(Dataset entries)
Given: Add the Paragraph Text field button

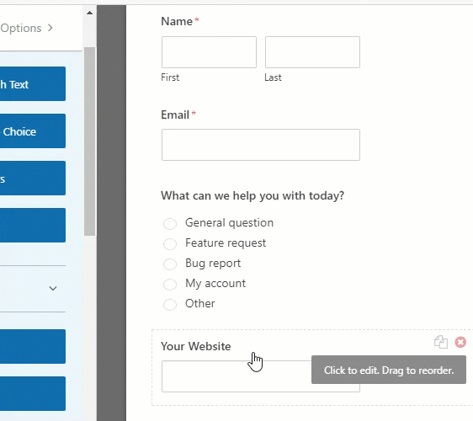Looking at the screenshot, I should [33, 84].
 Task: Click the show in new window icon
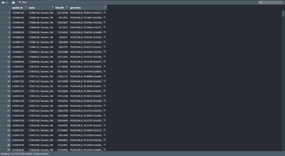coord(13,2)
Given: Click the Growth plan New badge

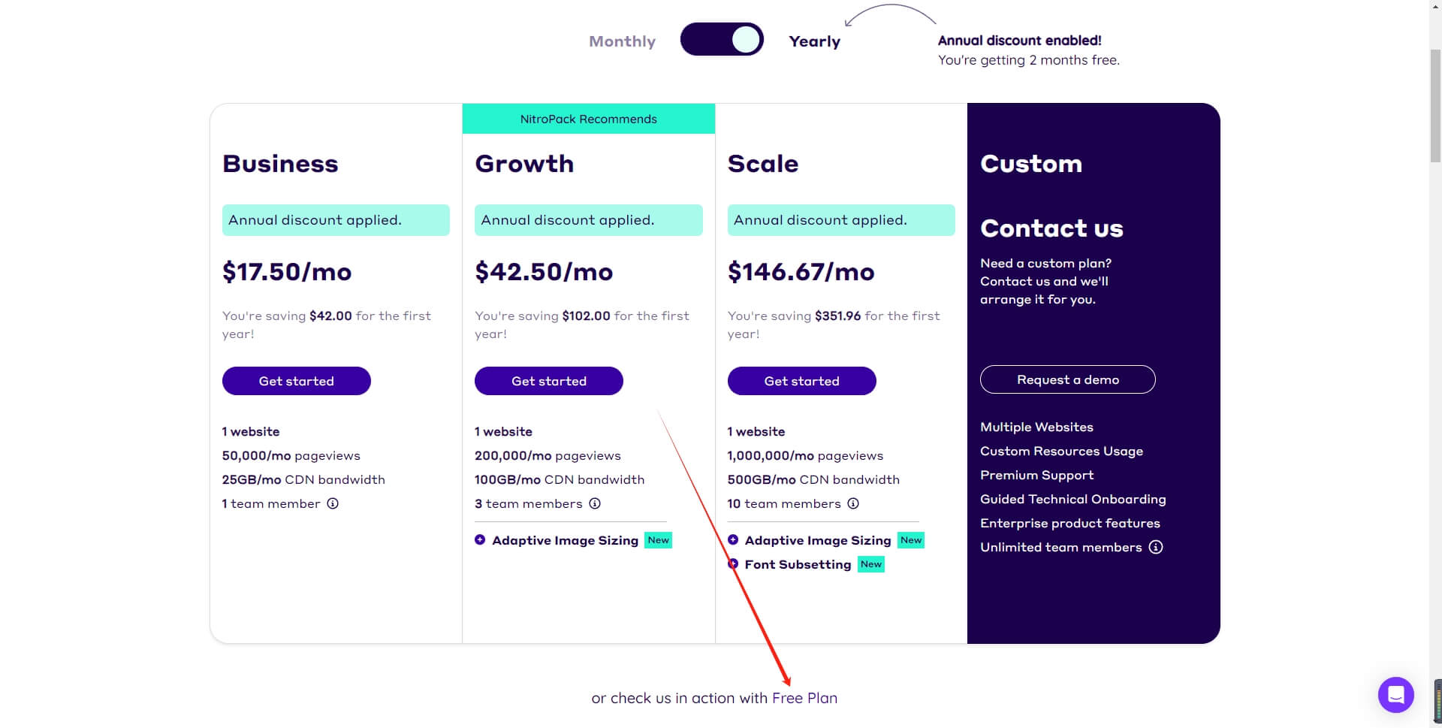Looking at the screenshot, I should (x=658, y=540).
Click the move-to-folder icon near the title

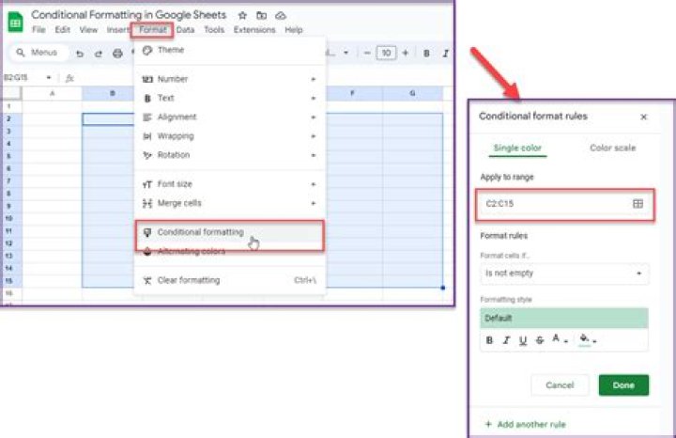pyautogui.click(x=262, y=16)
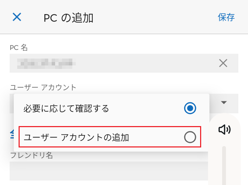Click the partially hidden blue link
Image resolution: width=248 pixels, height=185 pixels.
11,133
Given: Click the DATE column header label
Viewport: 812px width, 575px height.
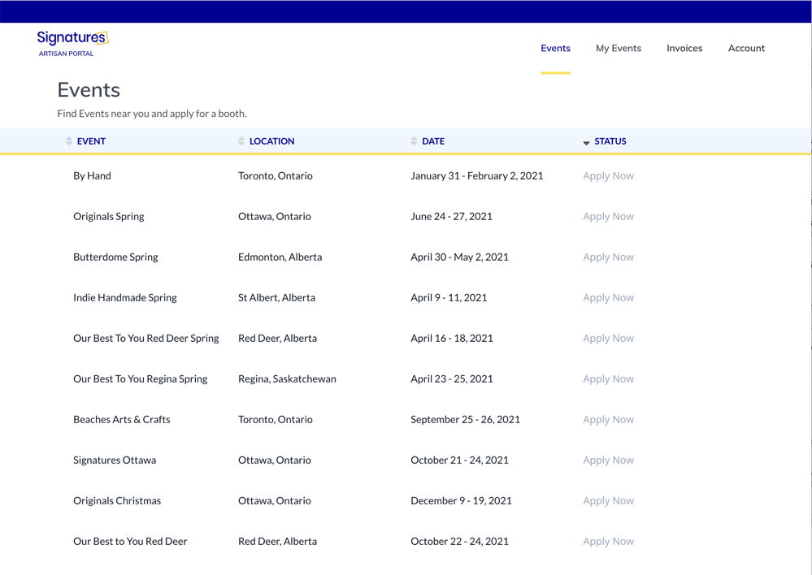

• _ASSIGNMENT_: Print exactly, and print only, the lines from the line with "Task: Click the show in new window icon" through the last line of the entries, both ends included. No pictures belong in the result.

• _WRITTEN ANSWER_:
 Task: Click the show in new window icon
coord(13,2)
Given: Click the Growth plan New badge

Looking at the screenshot, I should (x=658, y=540).
Click the move-to-folder icon near the title

pyautogui.click(x=262, y=16)
Click the partially hidden blue link
Image resolution: width=248 pixels, height=185 pixels.
11,133
Given: Click the DATE column header label
Viewport: 812px width, 575px height.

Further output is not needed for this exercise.